- [EXERCISE BRIEF]
Transcribe nothing but the lines from the one with "Where should I" to the end of the entries, both included, keeping each exact and leaving every picture out.

- [DATASET]
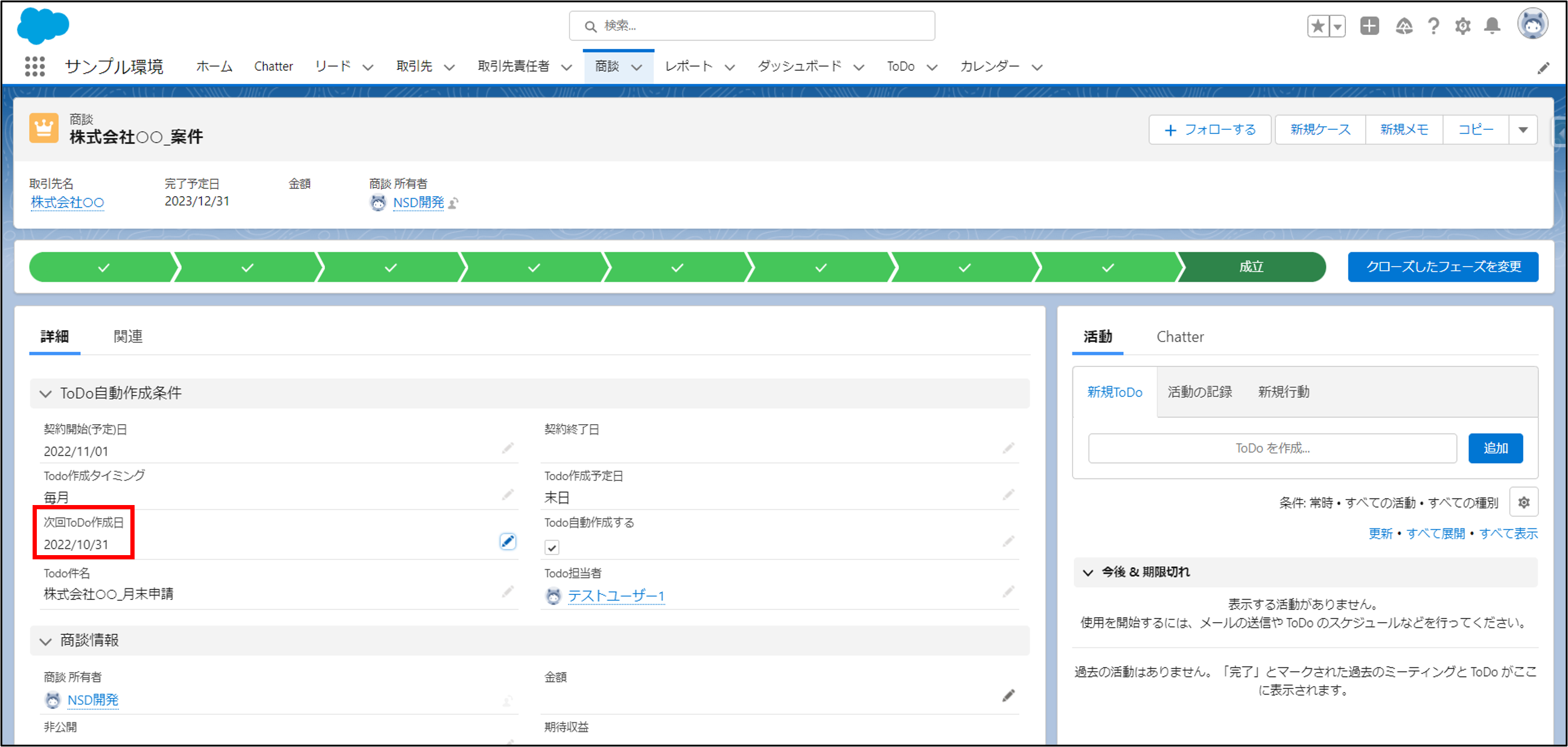Open more actions dropdown beside コピー
The image size is (1568, 747).
tap(1523, 130)
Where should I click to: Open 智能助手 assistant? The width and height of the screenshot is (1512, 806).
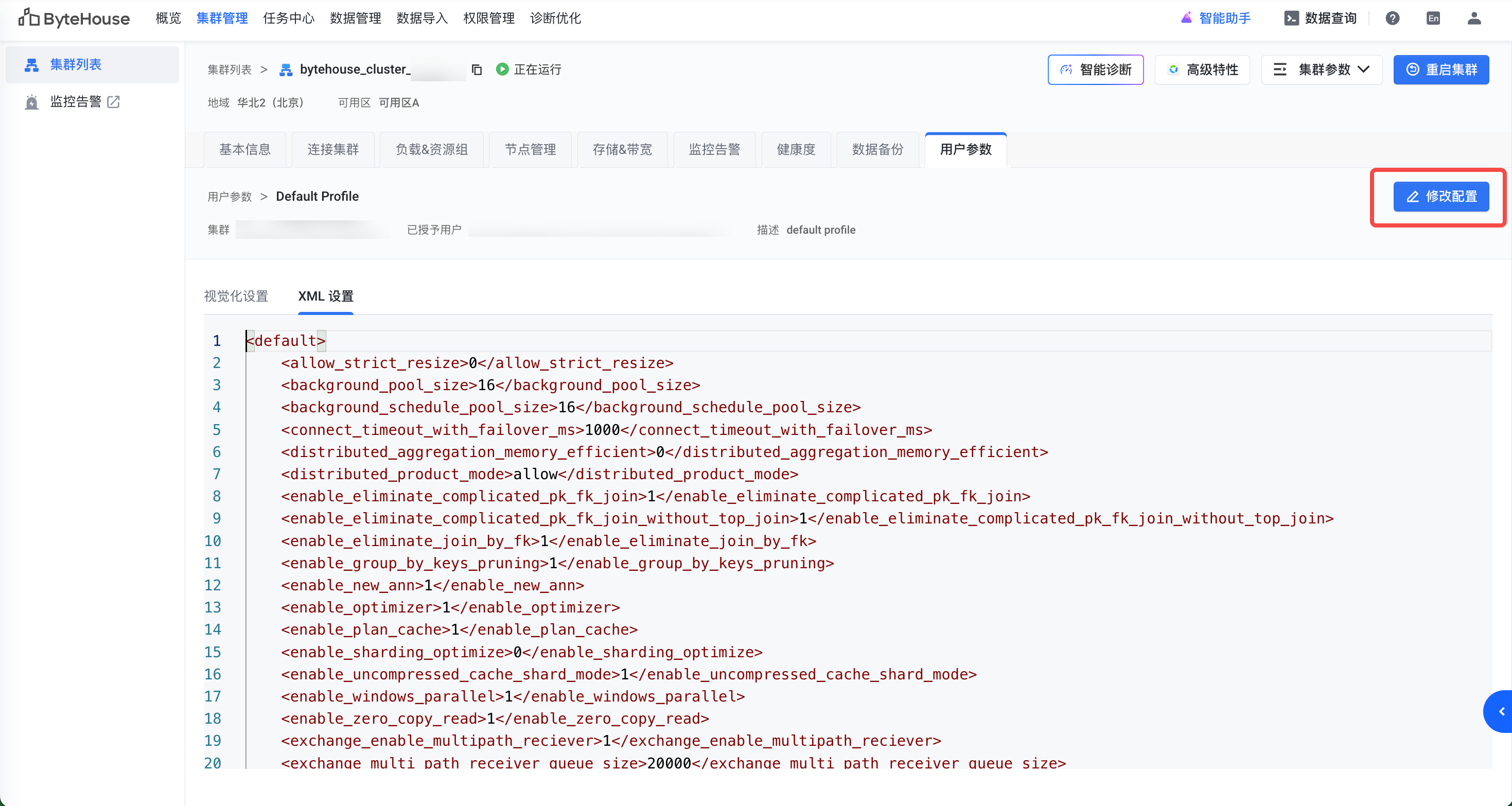[x=1215, y=18]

- [ANSWER TO THIS EXERCISE]
Where should I click to: Open 智能助手 assistant? The width and height of the screenshot is (1512, 806).
[x=1215, y=18]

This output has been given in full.